The connection I am suggesting between how Dante read Virgil and the way traditional Christian exegetes interpreted the Old Testament is borne out by the patristic and medieval "canonization" of the Eclogue's author, who in many an Advent procession, prophet-play, or iconographic program took his place alongside David, Isaiah, and other Hebrew worthies-all foretellers of Christ.10 Constantine held that when Virgil wrote his poem he knew about the reign of grace that would come with the Virgin Mary's child, but chose instead to express himself covertly. For most others, however, Virgil was believed to be deaf to the good news hidden in his text, blind to its implications. For this reason, Dante has Statius liken him to someone who carries a lantern in the darkness but who holds it behind him to show the way to those who come thereafter: "che porta il lume e se non giova" (22.68). Like Scripture, his words are a light upon the path, but only for those who follow in his wake, in the era of grace, guided by an illumination that Virgil himself was fated never to see.

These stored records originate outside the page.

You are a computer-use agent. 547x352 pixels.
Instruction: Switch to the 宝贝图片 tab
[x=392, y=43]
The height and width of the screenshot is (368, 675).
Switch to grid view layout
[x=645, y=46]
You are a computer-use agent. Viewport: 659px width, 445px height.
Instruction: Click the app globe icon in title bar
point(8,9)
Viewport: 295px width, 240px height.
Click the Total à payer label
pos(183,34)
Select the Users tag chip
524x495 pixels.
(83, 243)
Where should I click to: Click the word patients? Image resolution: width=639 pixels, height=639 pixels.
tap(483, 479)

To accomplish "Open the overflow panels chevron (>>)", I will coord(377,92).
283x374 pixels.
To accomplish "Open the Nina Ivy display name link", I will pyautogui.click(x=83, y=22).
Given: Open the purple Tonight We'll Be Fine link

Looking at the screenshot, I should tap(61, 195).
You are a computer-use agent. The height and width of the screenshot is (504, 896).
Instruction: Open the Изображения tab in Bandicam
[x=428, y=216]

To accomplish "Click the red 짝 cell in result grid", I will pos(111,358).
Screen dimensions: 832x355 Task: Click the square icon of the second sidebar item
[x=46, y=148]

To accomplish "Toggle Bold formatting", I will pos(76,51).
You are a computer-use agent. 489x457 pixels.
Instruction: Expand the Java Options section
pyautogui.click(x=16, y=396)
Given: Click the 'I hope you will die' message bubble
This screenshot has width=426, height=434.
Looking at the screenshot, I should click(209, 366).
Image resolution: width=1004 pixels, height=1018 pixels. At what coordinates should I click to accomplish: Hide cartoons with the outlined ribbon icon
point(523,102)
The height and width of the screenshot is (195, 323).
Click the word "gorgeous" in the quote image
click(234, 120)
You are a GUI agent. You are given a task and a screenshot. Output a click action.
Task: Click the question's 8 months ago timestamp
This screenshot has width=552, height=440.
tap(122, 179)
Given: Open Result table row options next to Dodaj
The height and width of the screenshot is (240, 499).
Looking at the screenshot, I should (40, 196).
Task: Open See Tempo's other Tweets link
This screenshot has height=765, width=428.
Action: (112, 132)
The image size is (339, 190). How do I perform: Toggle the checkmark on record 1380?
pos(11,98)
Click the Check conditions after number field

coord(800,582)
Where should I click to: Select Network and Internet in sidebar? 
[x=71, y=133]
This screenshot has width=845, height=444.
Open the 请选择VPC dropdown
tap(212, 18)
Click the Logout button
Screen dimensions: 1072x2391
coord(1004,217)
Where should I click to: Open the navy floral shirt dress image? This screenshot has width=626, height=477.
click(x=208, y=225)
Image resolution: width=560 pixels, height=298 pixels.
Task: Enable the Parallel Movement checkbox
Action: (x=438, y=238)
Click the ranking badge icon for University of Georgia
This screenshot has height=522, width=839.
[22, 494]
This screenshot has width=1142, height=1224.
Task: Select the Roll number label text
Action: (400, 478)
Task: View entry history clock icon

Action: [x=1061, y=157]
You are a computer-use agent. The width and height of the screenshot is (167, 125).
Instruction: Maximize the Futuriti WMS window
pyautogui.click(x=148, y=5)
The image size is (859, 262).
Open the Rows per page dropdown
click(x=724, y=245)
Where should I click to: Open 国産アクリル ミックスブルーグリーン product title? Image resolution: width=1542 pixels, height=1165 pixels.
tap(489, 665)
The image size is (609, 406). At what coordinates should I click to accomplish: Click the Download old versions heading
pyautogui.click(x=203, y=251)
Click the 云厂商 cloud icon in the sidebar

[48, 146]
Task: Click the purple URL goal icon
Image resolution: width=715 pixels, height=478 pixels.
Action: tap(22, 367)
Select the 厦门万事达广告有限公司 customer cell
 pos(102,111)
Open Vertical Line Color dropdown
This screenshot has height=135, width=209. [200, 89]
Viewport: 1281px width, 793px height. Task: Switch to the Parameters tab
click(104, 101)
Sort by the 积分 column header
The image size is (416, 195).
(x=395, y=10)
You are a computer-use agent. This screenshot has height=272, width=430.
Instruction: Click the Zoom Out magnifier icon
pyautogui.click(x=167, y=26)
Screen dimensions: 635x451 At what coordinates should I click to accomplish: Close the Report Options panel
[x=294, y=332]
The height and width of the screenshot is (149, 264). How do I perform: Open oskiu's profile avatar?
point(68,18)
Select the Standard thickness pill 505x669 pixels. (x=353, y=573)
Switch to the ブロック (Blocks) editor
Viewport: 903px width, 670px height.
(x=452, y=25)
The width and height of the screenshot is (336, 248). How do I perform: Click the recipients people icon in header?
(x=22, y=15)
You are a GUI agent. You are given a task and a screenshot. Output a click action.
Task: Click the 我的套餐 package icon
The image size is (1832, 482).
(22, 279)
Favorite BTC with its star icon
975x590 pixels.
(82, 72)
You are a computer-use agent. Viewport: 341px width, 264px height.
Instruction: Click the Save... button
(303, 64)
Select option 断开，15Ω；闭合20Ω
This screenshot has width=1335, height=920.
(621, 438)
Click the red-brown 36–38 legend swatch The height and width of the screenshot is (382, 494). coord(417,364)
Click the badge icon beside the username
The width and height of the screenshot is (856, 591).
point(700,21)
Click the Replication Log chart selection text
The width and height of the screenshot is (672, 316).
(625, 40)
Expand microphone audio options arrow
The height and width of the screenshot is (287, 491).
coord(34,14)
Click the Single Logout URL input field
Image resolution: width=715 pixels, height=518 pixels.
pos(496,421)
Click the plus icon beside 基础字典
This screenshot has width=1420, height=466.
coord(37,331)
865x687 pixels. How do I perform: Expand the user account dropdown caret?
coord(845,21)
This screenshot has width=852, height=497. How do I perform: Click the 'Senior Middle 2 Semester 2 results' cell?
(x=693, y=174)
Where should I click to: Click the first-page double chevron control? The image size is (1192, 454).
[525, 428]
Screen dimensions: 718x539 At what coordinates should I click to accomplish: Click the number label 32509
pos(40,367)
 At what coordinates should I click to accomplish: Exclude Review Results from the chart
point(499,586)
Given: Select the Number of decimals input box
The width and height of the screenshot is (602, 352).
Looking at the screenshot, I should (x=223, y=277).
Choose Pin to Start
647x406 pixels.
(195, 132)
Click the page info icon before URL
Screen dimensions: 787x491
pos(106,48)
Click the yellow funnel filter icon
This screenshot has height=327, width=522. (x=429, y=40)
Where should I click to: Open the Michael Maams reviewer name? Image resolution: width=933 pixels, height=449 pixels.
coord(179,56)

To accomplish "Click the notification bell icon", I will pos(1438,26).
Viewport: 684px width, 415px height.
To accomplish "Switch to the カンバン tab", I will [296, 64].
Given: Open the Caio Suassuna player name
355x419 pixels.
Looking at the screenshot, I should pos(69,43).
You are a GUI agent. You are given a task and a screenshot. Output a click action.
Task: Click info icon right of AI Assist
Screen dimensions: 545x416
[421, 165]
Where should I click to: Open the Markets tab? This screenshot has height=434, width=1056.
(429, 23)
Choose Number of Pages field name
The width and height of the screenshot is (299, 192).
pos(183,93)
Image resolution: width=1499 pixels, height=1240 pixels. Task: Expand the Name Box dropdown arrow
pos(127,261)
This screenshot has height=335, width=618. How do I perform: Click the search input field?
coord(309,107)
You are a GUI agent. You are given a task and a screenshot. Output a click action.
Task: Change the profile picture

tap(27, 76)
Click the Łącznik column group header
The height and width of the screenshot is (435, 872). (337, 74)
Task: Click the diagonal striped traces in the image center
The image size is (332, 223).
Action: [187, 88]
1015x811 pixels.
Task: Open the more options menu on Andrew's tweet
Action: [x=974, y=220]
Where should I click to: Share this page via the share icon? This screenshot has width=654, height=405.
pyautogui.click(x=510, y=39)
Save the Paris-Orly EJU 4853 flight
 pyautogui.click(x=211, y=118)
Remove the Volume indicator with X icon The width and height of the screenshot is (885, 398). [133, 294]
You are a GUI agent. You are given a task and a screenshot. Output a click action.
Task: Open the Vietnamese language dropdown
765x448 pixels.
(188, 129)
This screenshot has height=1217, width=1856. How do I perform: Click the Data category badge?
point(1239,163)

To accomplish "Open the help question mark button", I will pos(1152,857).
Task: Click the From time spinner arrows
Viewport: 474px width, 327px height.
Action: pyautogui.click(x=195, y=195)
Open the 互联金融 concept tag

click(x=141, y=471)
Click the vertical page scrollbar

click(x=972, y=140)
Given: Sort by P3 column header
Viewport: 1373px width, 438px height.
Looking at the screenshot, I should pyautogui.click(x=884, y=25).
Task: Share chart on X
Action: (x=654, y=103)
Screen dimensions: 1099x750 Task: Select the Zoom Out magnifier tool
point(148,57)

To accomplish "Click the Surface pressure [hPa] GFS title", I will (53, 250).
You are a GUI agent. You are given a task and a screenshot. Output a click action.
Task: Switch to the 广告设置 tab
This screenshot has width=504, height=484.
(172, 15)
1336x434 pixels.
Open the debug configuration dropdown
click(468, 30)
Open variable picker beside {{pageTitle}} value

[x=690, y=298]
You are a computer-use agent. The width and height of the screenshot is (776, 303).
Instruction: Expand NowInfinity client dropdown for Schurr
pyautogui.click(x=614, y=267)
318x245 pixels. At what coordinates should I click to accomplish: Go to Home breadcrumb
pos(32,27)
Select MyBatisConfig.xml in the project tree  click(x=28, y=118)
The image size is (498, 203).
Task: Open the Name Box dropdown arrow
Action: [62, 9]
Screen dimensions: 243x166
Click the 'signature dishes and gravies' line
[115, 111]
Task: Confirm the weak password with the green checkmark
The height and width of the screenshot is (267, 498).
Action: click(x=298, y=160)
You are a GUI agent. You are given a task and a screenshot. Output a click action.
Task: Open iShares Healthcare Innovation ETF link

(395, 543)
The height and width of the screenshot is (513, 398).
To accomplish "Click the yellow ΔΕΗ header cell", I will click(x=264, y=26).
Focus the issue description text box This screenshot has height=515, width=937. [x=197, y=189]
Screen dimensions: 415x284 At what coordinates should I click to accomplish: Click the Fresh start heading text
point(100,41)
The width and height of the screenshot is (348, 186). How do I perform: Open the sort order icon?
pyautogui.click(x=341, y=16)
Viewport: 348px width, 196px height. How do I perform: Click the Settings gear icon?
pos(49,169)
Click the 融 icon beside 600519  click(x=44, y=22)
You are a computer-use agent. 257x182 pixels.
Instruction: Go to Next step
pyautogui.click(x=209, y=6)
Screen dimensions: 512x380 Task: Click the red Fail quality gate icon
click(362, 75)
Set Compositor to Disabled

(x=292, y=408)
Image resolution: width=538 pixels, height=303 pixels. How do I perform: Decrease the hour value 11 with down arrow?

The image of one who carries a lamp behind him, "qui ehe va di notte / ehe porta il lume dietro e se non giova," is a touching one. It may have come to Dante through Augustine, who in De symbolo identifies the Jews as people who walk in obscurity but who nonetheless carry the light of Scripture for those who follow in their footsteps: "O Iudaei, ad hoc ferentes in minibus lucernam Legis, ut aliis viam demonstretis, et vobis tenebras ingeratis," ("O Jews, you carry in your hands the torch of the law, and while you light the way for others, you are yourselves shrouded in darkness"; qtd. in Singleton 2: 527). Augustine's trope is a variation on the one Paul uses in 2 Corinthians 3-the veiling of Moses's face and the blindness of those who read only in littera and not according to the spirit. Both these texts identify what is meant to be a proper Christian interpretation of the Old Testament; both also shed their light on what Dante is doing with Virgil throughout the Commedia-celebrating the author of incomparable poetic texts, but then exposing them as dead letters until decoded and superseded by a Christian hermeneutic.

But Dante does more, of course, than shed new light on Virgil's ancient text: he uses the divine Aeneid-l'altissimo poema-in order to write a text meant in every way to surpass it. In other words, he turns to Virgil for validation of his own poetic enterprise at the very time that he invalidates his "master and author." We see this most spectacularly in Purgatorio 30, when Virgil is quite literally replaced by one he has identified from the very outset as a more worthy soul (anima ... piu di me degna; Inferno 1.122). This "changing of the guard" entails an extraordinary effacement of Virgilian text precisely when Beatrice appears. The sequence is a tour de force of allusion, translation, and echo-a literary fadeout that enacts on a linguistic level Virgil's exit from the narrative.11 Scarcely less astonishing is Inferno 20, where, in discussing the origins of his native city of Mantua, Virgil establishes the one and only true account. All others, he says, "defraud the truth" (la verita ... frodi; v. 99)-including the one Virgil himself offers in the Aeneid!12 But there are also less spectacular moments that dramatize Dante's appeal to Virgil's precedent and authority at the same time that he presents his own efforts as "more worthy."